Masters of all things dark and grvm, Norwegian black metal outfit Satyricon are back once again with their brand new release “Deep Calleth Upon Deep”. Following in the stripped back footsteps of the band’s 2013 self-titled album, OVERDRIVE ventures into what make this Oslo duo’s latest endeavour one of the quirkiest yet darkest releases of the year.

Straight off the bat, the laid back beats and captivating riffs of ‘Midnight Serpent’ caught me left of field. The band’s approach to the ‘Black ‘n Roll’ genre not only showcases how far Satyricon have come musically, but also shows a level of fearlessness in creating something fresh and exciting when stacked up against their peers. The repeated vocal phrasings of the first track were stuck in my head days after my first listen through, and I was pleased to find that they were an element that continued heavily throughout the album. This brings me to my first point of why this album is nothing short of a modern masterpiece. There is no point where any instrument is overbearing or takes too much of the spotlight. Everything is so meticulously placed and the attention to detail always serves the overall song rather being a show off of talent. The guitars and drums are as much the lead instrument as the vocals, and the whole instrumental section works in this perfect cohesion that just makes the overall album much more interesting.
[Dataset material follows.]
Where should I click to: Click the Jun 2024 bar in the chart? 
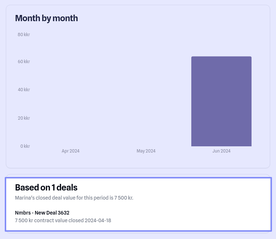pos(221,102)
The second track, “Blood Cracks Open the Ground“, is where I feel the album really breaks open to its own little world, and sets the feel and mood for the remainder of the album. The unconventional riffs and patterns laid down by the longstanding mastermind of the band Sigurd ‘Satyr’ Wongraven are a fresh and fitting feel compared to the relentless tremelo picking that generally dominates the style. The odd melodies that flow throughout are captivating and bohemian, especially when paired with the matching synths that mirror the leads throughout. The drumming of Kjetil-Vidar Haraldstad (known by his stage name ‘Frost’) creates a canvas for the rest of the instruments to unfold upon, particularly during the off time sections featured in the previously mentioned track. The song “Deep Calleth Upon Deep” showcases some of the best writing in the whole album, with its 70s disco-like chorus shining through as one of the most interesting things I’ve heard in recent times. Another fine example of the band’s boldness is the inclusion of many ‘out of the norm’ instruments. The Mellotron, Contrabassoon and Saxophone all make appearances throughout the album, adding an extra dimension to any section the band felt needed it.
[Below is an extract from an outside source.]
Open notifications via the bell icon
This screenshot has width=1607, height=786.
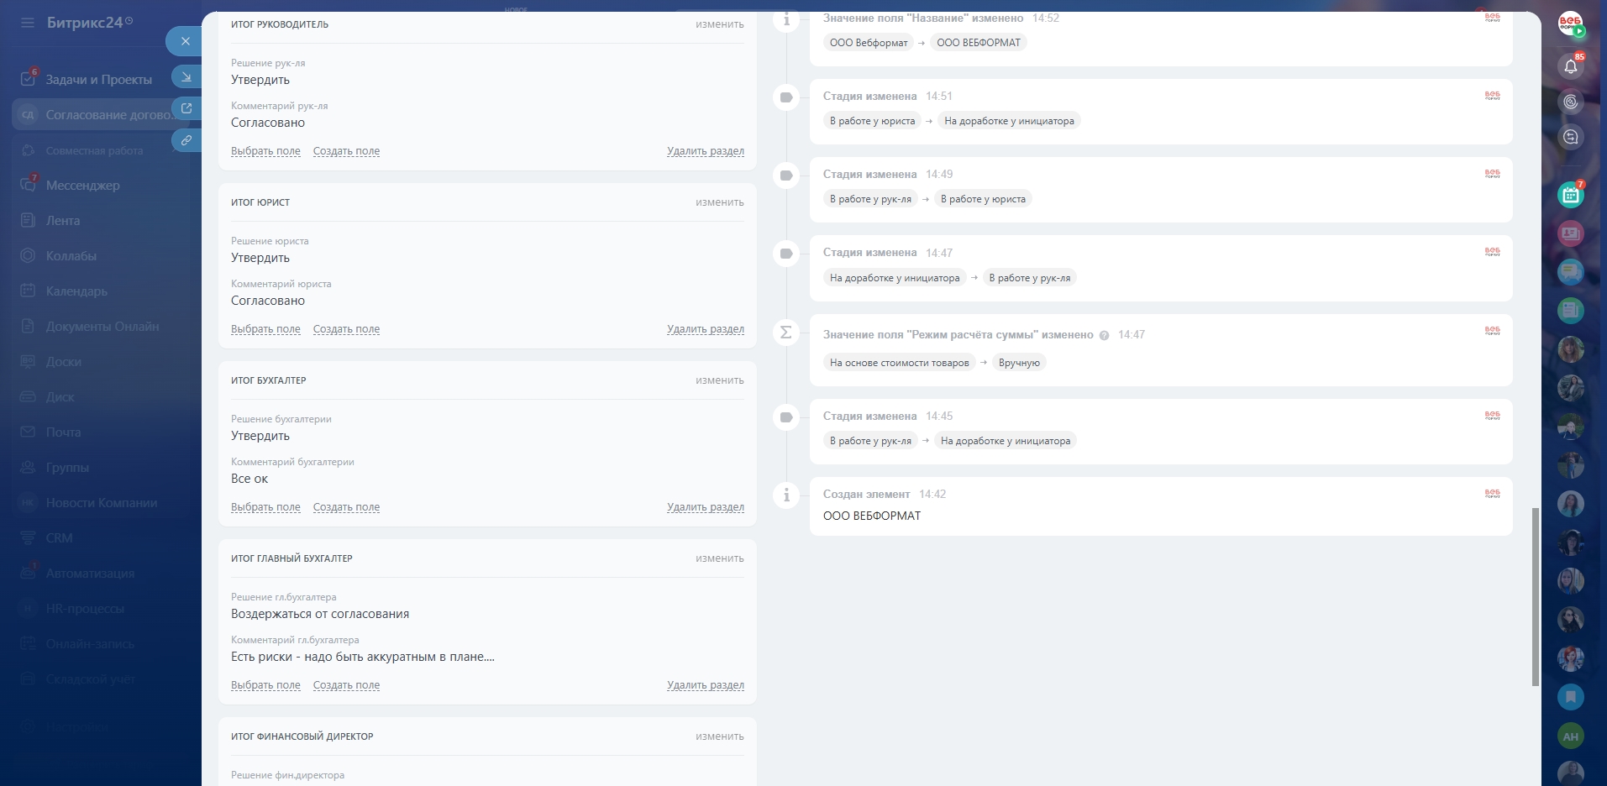coord(1570,66)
The production is also something that really helps this album find its identity. The lo-fi approach doesn’t sound cliché or try hard, but instead gives life to the record, aiding the listener in immersing themselves in the music. By the time the intro of “Dissonant” blasted through the speakers, I had to double check I was still listening to Satyricon and not an experimental jazz album. This track later evolves into a return to form, featuring the fast double kicks and blast beats that put the band on the map, all while continuing the unorthodox riffage that makes this album such an exhilarating listen. This trend continues well into the next song, “Black Wings and Withering Gloom“, which is by far the most ‘trve kvlt’ track on the album. At this point of the album though, the change to a faster pace feels quite refreshing, especially when the record climaxes with its closer Burial Rite, which is far more akin to the first half of the album. Repeat listens quickly took place, trying to uncover all of the hidden layers scattered throughout the album (of which there are plenty). I’ve no doubt this album will feature highly on my end of year list, and if taking a dive into the obscene is for you, then Satyricon’s latest opus will no doubt capture you in the same way.